'''
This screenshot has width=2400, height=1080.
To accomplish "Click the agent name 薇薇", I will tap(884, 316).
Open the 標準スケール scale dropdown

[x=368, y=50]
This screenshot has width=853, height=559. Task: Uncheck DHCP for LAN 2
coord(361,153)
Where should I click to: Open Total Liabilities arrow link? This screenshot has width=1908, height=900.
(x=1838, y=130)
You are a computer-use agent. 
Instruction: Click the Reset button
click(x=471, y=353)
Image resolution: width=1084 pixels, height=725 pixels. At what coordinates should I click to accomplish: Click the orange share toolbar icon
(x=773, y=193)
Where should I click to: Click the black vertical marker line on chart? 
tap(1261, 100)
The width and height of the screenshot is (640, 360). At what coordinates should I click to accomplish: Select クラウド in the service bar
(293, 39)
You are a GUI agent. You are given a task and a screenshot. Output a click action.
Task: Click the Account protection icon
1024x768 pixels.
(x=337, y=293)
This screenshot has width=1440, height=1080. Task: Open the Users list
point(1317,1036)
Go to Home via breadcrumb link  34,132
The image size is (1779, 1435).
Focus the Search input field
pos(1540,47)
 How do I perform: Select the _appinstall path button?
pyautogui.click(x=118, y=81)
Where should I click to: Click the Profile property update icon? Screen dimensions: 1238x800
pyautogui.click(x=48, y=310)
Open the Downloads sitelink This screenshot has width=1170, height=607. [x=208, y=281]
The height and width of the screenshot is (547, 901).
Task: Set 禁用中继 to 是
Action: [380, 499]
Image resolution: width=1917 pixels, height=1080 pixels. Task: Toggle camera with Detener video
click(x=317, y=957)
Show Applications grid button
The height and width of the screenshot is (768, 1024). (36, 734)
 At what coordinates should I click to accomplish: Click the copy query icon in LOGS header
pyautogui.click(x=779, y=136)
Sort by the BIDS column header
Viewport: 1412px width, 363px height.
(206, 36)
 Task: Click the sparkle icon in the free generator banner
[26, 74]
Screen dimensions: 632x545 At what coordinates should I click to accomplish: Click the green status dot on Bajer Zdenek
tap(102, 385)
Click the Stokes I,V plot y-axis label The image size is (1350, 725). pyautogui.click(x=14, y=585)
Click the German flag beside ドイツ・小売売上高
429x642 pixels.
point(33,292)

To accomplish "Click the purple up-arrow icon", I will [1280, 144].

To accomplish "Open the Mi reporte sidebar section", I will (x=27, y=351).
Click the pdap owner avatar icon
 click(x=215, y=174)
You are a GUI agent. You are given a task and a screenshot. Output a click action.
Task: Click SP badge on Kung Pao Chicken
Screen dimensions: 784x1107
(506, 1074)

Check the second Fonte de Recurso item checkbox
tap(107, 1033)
'''
__What is needed__
Print, without any change, the line containing "Check the second" and each line after it to the end of the material.

__Worked solution__
Check the second Fonte de Recurso item checkbox
tap(107, 1033)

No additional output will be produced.